Dataset entries:
/---

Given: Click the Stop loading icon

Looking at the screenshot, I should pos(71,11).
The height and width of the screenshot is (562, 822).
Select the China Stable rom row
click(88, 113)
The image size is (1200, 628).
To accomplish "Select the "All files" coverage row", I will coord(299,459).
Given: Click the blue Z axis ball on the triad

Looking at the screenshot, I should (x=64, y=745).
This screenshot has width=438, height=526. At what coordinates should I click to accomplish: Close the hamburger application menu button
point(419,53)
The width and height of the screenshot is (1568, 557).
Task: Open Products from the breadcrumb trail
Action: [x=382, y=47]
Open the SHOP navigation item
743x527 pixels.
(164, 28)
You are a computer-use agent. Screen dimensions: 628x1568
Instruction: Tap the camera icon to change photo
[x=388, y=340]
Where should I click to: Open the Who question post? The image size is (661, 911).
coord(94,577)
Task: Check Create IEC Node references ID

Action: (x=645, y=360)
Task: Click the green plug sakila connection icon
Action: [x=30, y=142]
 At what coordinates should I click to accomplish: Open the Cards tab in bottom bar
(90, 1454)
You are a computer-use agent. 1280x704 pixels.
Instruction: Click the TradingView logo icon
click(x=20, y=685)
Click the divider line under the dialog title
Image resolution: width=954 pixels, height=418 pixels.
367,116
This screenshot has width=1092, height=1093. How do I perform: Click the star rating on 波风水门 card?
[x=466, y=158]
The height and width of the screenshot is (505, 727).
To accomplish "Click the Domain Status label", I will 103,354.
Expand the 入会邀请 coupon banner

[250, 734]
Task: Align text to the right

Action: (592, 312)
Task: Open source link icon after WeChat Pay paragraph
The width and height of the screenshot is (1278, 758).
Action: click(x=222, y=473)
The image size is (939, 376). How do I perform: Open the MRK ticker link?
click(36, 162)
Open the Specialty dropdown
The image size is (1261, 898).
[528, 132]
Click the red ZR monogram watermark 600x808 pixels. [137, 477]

\---

* _Exercise prompt_: Using the entries, return every line where the word "agent" can be found.

* _The answer_:
You are a computer-use agent. Screen dimensions: 628x1568
You are a computer-use agent. 1280x704 pixels.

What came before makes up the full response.